| WORKING DATA |
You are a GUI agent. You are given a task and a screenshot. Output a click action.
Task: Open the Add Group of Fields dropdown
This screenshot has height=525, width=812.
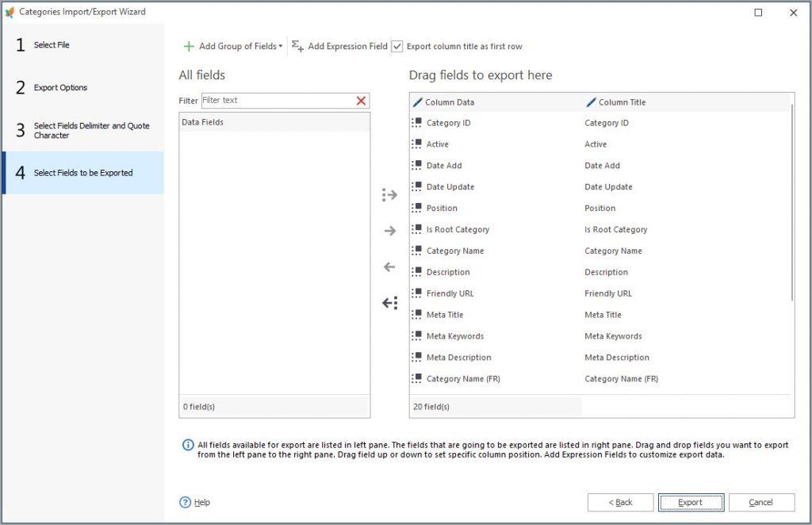click(x=280, y=46)
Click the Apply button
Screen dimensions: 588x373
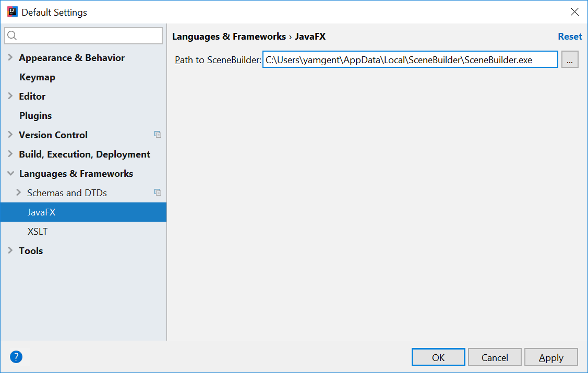point(551,357)
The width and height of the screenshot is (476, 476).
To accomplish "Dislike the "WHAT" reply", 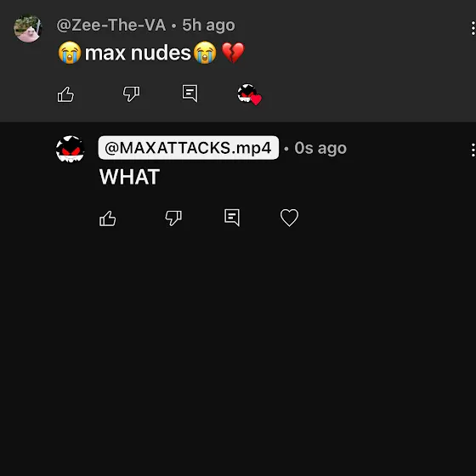I will (x=173, y=218).
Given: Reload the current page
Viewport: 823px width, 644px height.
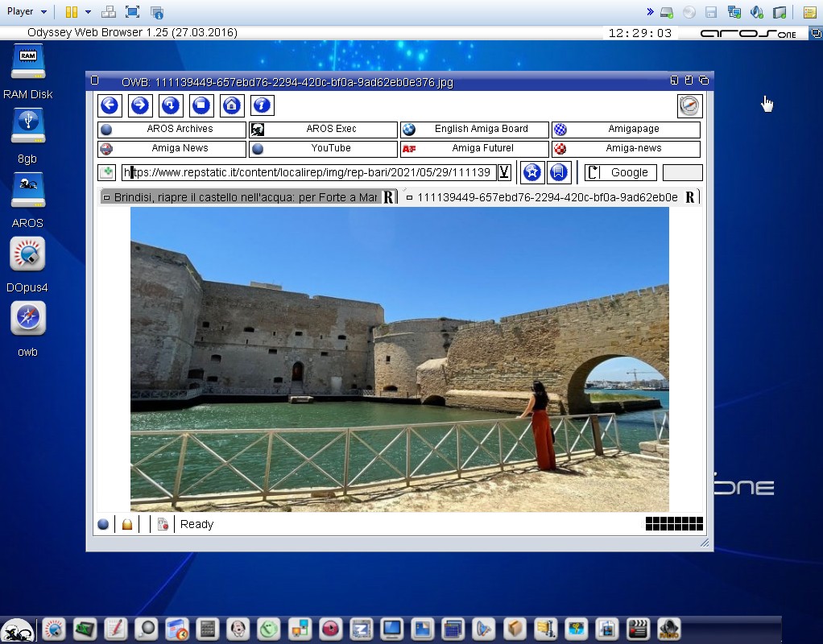Looking at the screenshot, I should [x=171, y=105].

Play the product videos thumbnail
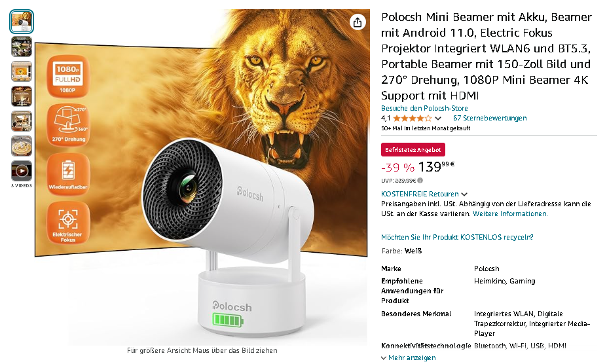(x=22, y=171)
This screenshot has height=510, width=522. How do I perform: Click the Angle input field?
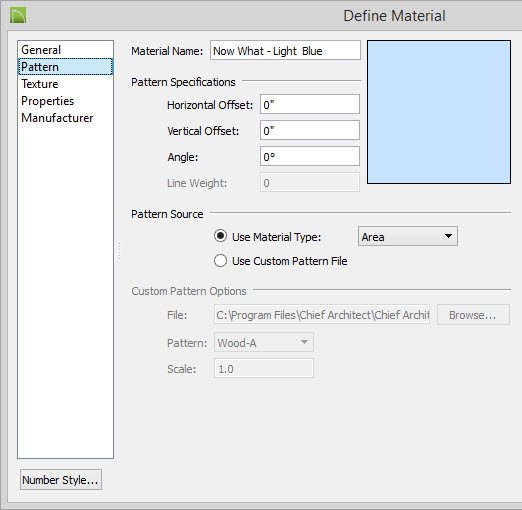310,156
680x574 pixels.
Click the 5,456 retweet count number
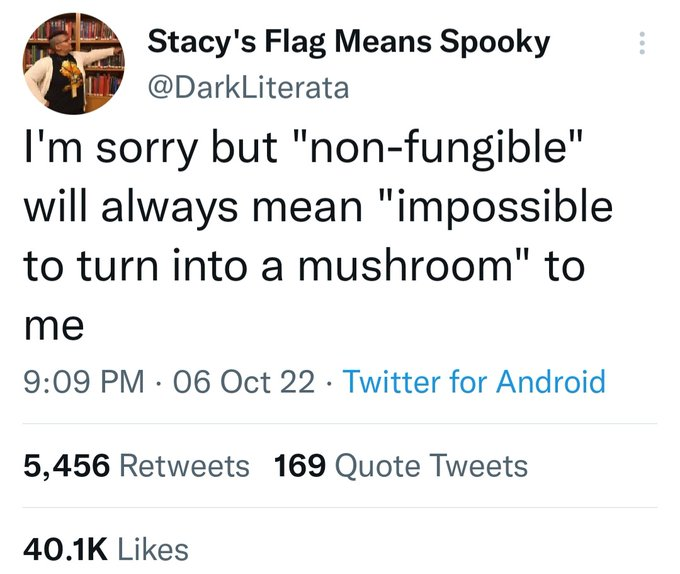[66, 465]
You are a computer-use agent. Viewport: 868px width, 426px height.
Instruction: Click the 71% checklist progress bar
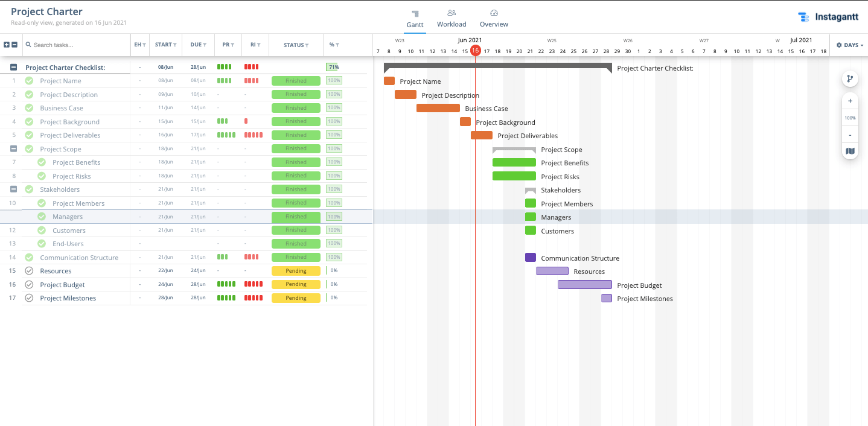(x=333, y=67)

| TASK DETAILS |
Leave out the pictures and copy exactly the lines from the one with "You are a computer-use" through the last line of the records above.

| RESPONSE TO THE TASK |
You are a computer-use agent. Viewport: 868px width, 426px height.
Instruction: Click the 71% checklist progress bar
(x=333, y=67)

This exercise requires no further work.